_WRITTEN INSTRUCTION_. Rewrite the material with every "Instruction" changed to "Command" and nothing else altered, leaving out the pictures.

******************************

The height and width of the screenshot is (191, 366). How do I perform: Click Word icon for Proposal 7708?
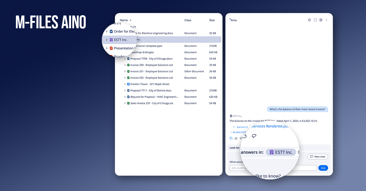click(128, 59)
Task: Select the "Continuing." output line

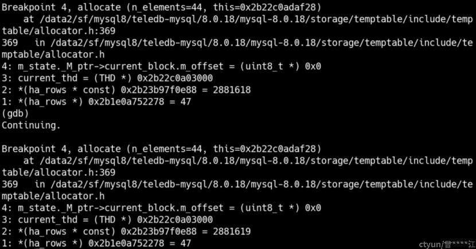Action: [x=32, y=125]
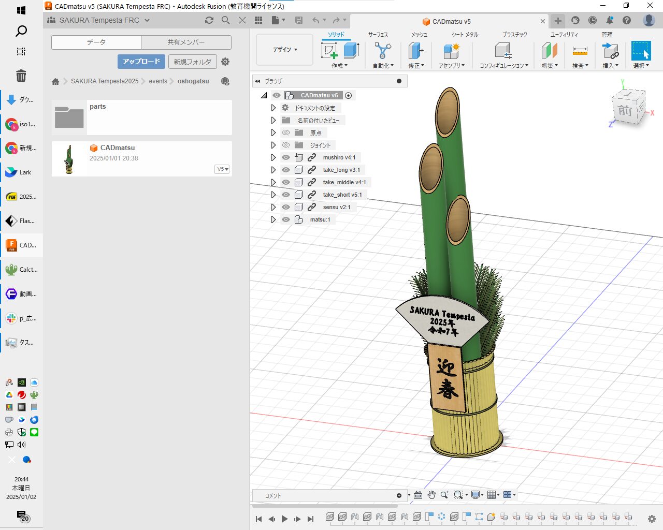Open CADmatsu V5 version dropdown
The height and width of the screenshot is (530, 663).
[222, 169]
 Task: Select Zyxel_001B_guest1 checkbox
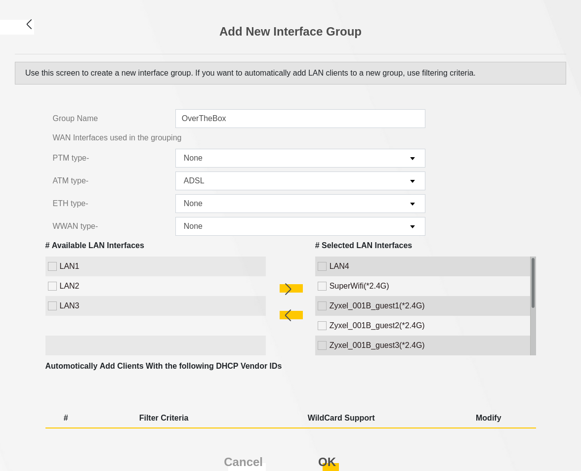[322, 306]
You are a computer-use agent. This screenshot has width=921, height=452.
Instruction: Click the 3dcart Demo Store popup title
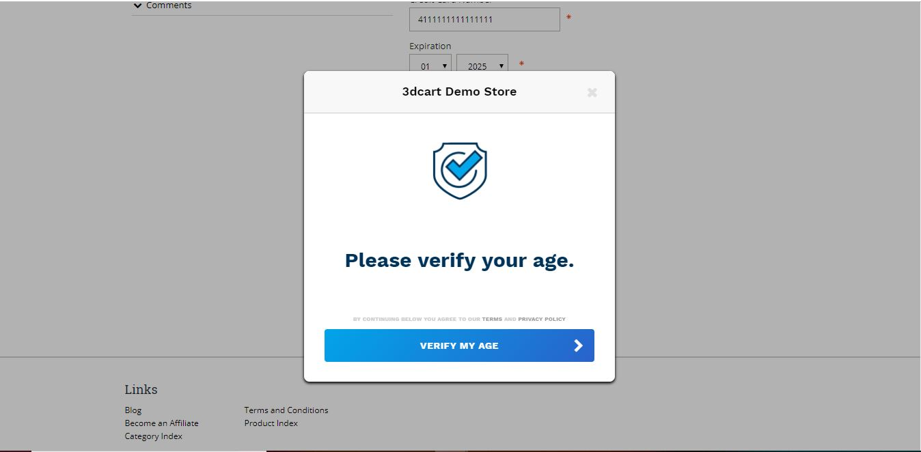pos(459,91)
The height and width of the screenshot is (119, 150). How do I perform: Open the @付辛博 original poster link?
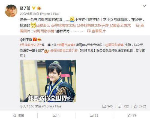(26, 40)
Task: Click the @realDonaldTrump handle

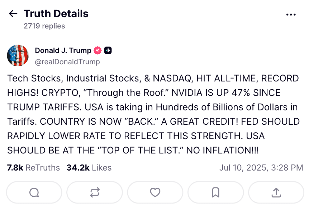Action: tap(67, 62)
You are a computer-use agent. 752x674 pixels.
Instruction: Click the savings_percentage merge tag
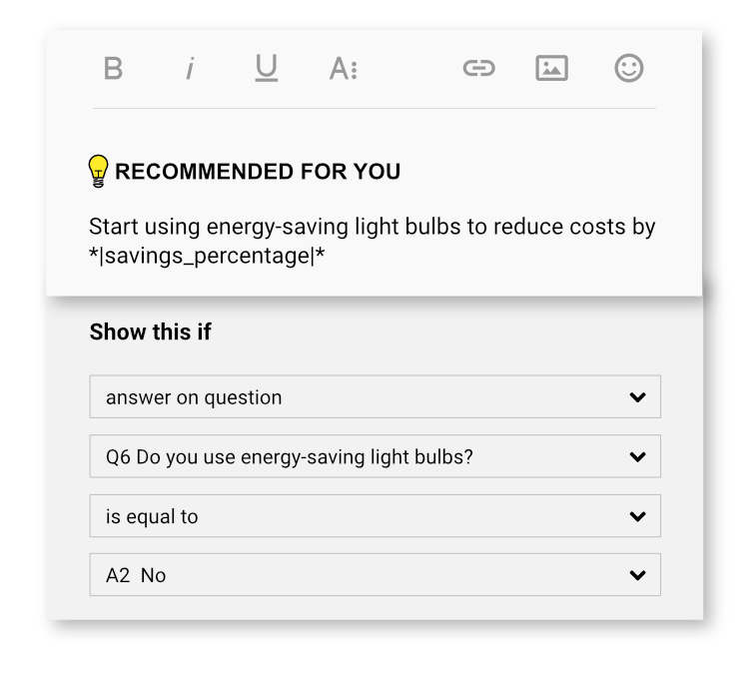point(208,256)
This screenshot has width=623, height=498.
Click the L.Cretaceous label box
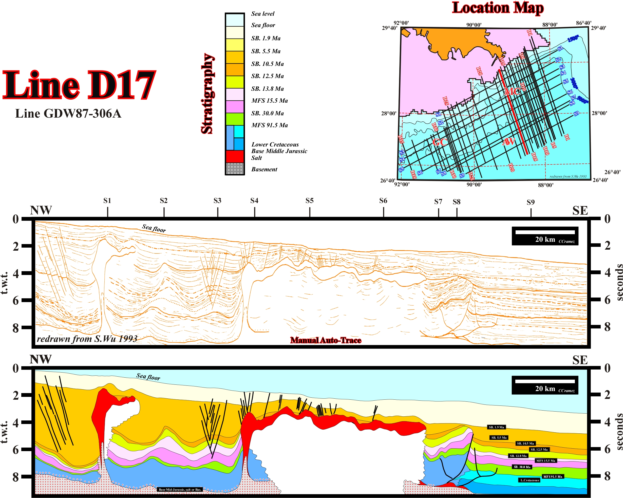pos(530,480)
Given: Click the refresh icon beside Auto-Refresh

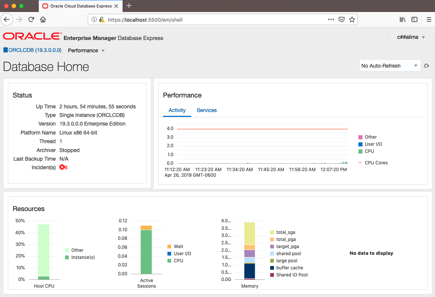Looking at the screenshot, I should coord(426,66).
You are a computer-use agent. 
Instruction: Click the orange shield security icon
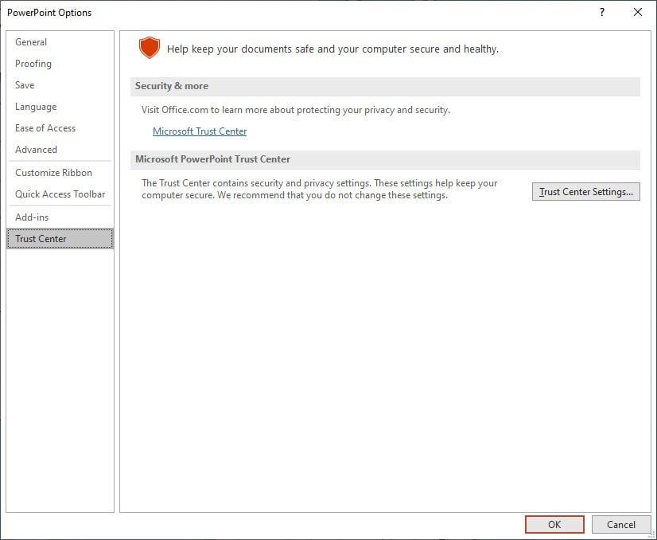click(149, 48)
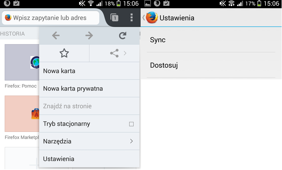The height and width of the screenshot is (170, 282).
Task: Reload the page with the refresh icon
Action: click(x=123, y=35)
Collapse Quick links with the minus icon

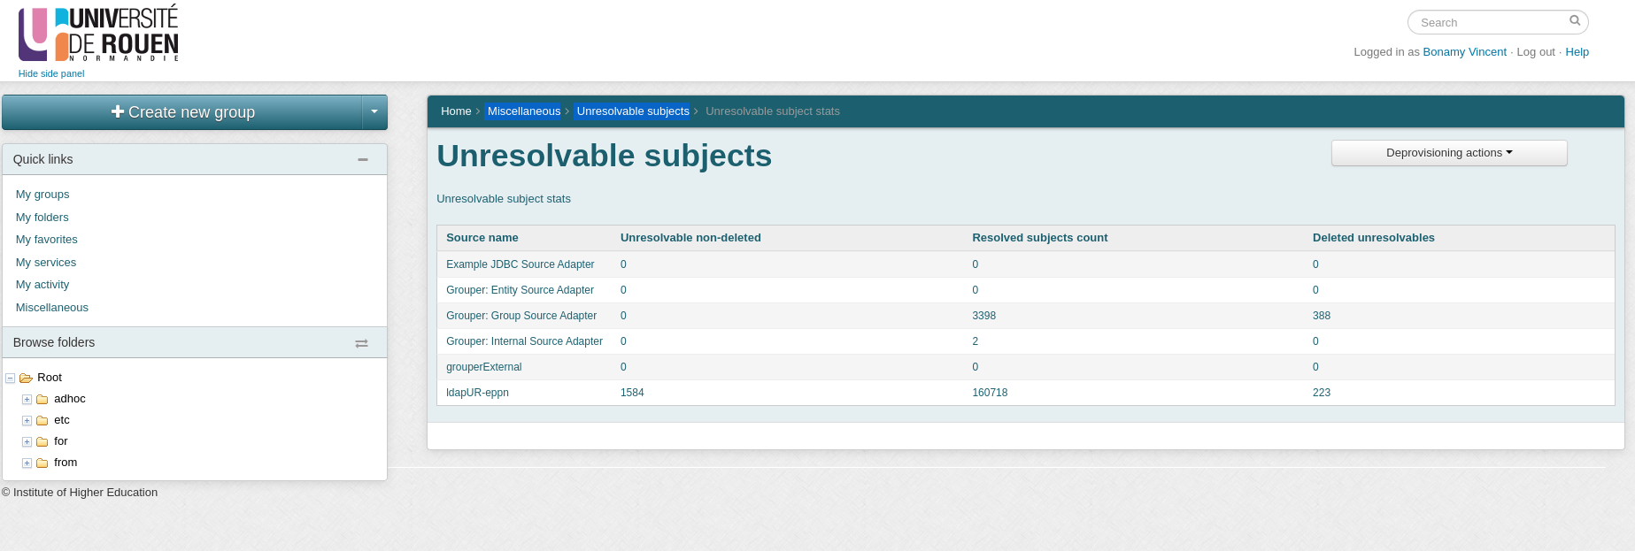362,159
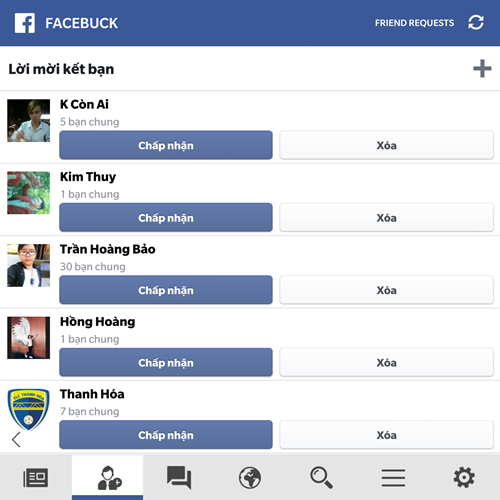The width and height of the screenshot is (500, 500).
Task: Delete Kim Thuy's friend request with Xóa
Action: click(387, 217)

******************************

_EXERCISE SOLUTION_.
The height and width of the screenshot is (191, 366). How do I perform: Click Word icon for Proposal 7708?
click(128, 59)
Task: Select the "Continuing." output line

Action: [x=32, y=125]
Open CADmatsu V5 version dropdown
The height and width of the screenshot is (530, 663).
[222, 169]
 Task: Select Zyxel_001B_guest1 checkbox
[322, 306]
You are a computer-use agent. This screenshot has width=921, height=452.
Command: Click the 3dcart Demo Store popup title
pos(459,91)
The height and width of the screenshot is (119, 150). How do I perform: Open the @付辛博 original poster link?
(26, 40)
Task: Click the @realDonaldTrump handle

Action: tap(67, 62)
You are a computer-use agent. 752x674 pixels.
Command: Click the savings_percentage merge tag
point(208,256)
This screenshot has width=623, height=498.
Click the L.Cretaceous label box
pos(530,480)
Given: Click the refresh icon beside Auto-Refresh

Looking at the screenshot, I should coord(426,66).
You are a computer-use agent. 
Command: Click the orange shield security icon
click(149, 48)
The height and width of the screenshot is (170, 282).
Task: Reload the page with the refresh icon
Action: click(x=123, y=35)
Collapse Quick links with the minus icon

362,159
The width and height of the screenshot is (500, 500).
Task: Delete Kim Thuy's friend request with Xóa
Action: click(387, 217)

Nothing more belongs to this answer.